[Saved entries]
%%
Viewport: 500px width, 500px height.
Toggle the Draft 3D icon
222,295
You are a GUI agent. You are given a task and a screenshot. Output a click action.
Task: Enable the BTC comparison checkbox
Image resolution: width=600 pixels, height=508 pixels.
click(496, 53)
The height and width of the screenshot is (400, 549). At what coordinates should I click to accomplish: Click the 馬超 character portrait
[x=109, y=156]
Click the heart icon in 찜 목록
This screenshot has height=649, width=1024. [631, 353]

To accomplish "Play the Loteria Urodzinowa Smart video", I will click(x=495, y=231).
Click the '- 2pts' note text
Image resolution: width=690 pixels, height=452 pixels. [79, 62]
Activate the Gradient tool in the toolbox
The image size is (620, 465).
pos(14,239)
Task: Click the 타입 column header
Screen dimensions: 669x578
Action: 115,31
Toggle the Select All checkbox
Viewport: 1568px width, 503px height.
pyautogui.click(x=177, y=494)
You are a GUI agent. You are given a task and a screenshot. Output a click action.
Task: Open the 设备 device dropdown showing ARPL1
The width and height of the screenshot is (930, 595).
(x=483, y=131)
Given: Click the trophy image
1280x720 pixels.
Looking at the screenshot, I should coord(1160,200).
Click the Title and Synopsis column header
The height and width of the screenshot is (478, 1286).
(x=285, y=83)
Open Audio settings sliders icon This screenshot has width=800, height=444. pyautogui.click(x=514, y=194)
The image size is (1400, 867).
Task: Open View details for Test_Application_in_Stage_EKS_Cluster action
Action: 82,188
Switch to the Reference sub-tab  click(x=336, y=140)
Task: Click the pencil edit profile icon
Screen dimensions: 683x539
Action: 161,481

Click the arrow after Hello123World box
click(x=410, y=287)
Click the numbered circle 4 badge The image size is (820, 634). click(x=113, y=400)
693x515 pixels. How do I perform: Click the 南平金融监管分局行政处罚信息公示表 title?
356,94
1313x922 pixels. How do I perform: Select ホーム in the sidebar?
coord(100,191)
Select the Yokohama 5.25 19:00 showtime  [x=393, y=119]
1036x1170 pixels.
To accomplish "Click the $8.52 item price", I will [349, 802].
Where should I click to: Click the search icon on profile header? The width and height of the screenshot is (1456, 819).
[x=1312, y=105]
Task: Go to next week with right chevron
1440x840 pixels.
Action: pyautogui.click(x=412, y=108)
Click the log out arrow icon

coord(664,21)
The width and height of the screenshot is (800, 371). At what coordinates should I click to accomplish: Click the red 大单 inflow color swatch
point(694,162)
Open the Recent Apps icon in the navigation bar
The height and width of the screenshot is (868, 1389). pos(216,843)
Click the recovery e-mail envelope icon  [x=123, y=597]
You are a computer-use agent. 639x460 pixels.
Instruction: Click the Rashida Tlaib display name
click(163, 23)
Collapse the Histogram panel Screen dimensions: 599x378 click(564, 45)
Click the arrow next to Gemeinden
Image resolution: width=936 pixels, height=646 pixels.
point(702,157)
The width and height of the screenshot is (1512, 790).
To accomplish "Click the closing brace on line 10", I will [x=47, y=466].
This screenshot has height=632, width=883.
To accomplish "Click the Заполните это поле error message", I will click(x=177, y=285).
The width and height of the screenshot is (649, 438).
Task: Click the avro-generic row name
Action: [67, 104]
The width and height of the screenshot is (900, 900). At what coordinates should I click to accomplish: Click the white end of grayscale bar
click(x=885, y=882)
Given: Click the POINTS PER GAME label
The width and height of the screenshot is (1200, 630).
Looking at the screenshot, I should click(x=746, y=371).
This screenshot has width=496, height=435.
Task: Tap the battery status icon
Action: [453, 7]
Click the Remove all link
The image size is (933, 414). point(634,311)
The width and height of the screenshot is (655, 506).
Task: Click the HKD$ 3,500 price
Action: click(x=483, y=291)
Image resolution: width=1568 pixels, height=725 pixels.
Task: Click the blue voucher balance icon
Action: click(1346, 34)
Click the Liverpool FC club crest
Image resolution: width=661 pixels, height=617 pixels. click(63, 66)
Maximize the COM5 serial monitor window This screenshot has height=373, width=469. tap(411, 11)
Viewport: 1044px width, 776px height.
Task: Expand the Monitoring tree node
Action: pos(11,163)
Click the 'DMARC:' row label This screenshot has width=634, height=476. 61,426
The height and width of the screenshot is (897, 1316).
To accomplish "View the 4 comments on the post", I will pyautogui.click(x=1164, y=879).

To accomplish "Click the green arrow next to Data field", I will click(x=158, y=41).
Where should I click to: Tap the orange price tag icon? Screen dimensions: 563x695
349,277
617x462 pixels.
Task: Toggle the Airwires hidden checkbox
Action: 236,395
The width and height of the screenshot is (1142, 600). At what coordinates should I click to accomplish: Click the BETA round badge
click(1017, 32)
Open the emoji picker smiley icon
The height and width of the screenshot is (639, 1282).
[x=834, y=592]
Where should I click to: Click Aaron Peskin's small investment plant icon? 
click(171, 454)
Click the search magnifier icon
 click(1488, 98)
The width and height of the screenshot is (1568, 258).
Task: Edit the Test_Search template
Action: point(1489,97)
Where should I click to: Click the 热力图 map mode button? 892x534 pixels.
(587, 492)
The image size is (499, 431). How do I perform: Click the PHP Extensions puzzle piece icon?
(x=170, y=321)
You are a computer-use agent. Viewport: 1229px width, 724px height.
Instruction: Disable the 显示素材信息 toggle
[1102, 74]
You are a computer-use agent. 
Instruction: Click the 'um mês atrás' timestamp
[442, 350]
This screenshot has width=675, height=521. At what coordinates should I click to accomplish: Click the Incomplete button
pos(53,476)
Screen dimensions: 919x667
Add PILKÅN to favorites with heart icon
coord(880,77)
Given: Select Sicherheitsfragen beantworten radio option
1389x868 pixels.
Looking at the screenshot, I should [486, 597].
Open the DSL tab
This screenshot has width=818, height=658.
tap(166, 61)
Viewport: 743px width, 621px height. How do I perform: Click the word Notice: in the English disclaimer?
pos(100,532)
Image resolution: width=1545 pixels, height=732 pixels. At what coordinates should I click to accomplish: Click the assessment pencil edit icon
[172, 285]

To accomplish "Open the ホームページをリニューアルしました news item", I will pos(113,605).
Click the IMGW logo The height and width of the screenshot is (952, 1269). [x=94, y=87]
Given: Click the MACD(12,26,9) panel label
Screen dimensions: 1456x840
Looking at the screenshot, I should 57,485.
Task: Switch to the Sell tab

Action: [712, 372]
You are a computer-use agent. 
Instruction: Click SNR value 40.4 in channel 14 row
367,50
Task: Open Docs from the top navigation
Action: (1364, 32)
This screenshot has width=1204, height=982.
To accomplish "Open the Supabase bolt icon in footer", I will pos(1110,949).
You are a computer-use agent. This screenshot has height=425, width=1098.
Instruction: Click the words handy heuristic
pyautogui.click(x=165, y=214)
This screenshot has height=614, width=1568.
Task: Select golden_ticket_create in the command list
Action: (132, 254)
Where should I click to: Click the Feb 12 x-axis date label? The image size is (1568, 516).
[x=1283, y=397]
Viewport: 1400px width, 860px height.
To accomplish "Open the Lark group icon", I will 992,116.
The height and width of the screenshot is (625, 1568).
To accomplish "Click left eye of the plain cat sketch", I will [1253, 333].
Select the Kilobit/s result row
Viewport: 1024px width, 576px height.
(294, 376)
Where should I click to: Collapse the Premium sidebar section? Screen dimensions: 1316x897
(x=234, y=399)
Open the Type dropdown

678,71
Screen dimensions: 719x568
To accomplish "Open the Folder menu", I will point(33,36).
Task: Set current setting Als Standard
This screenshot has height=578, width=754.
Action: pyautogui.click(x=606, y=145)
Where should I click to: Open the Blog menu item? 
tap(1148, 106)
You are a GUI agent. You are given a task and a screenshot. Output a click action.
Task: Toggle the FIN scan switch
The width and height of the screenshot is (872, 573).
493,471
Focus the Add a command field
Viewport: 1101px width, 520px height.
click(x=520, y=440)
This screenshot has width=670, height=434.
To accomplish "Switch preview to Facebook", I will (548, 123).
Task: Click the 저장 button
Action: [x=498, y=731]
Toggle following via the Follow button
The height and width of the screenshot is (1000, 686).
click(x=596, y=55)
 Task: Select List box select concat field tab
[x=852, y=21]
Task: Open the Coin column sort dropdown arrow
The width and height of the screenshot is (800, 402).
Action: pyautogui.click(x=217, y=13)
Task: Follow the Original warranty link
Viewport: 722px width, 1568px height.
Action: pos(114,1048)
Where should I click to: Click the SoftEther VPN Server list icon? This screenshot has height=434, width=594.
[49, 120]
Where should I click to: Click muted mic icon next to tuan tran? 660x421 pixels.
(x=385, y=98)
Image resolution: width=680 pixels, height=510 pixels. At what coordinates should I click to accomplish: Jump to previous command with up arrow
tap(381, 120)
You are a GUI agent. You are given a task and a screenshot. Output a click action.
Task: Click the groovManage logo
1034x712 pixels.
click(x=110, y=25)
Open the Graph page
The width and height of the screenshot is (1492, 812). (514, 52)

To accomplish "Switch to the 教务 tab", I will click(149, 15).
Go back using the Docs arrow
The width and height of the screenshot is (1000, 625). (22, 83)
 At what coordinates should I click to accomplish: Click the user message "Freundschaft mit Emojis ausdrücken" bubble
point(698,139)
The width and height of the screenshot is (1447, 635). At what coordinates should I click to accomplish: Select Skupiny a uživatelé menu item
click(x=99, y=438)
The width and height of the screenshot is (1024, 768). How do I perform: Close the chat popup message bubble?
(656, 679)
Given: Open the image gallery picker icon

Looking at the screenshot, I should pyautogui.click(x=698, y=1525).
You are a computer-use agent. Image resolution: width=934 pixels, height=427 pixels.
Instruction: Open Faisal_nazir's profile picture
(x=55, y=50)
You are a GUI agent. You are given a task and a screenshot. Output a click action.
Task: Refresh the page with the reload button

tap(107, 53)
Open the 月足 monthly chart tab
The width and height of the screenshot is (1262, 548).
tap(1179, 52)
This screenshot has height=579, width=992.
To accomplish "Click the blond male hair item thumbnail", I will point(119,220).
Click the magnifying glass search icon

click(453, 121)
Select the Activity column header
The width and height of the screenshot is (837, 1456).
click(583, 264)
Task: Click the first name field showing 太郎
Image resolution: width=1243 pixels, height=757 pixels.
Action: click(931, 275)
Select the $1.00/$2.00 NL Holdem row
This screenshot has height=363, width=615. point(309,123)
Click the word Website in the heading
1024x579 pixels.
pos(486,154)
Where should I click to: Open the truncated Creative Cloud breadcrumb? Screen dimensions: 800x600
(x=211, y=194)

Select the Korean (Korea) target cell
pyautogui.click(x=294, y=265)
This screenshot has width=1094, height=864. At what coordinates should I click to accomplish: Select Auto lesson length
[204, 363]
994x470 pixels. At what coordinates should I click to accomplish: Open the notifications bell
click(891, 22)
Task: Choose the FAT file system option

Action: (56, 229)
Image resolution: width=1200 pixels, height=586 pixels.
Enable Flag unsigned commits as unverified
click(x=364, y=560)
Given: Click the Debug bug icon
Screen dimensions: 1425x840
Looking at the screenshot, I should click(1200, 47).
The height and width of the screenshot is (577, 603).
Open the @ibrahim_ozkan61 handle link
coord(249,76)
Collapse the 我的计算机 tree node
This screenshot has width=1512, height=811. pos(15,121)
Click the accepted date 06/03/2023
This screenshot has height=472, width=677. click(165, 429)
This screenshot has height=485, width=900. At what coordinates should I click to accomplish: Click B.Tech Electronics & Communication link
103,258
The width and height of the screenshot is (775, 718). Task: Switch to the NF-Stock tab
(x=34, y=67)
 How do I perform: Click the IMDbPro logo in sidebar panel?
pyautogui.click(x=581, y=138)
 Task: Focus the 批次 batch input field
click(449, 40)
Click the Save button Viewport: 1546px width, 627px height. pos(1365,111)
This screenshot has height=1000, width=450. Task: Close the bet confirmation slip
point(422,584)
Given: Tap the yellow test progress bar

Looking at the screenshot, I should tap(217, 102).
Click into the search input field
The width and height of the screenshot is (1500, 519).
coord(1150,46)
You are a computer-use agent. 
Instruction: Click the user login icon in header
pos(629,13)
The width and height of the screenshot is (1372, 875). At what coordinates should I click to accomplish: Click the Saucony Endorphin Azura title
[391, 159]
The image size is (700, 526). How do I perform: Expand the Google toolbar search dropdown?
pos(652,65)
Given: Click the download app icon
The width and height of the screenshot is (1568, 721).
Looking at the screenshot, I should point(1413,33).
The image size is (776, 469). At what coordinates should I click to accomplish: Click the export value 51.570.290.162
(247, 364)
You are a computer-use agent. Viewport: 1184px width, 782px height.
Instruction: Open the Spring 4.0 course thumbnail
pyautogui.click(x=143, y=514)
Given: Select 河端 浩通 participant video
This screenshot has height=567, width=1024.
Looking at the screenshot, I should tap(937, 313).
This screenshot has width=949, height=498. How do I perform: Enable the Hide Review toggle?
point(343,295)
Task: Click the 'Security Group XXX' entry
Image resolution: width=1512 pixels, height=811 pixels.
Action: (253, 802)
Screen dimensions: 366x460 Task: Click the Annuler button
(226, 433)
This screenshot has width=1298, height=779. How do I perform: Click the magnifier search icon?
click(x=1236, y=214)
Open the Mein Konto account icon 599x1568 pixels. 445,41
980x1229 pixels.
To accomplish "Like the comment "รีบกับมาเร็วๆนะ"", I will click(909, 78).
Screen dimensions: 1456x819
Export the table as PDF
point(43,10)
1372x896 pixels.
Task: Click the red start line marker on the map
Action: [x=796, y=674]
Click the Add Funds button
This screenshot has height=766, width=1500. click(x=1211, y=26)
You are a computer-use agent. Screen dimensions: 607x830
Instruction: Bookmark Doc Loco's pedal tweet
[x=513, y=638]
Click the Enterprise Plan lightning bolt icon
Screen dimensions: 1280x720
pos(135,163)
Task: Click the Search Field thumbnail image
%%
**About this exercise**
The lines to return are those in the entries above that include "showing".

**Output of the exercise**
Task: Open the 设备 device dropdown showing ARPL1
Task: Click the first name field showing 太郎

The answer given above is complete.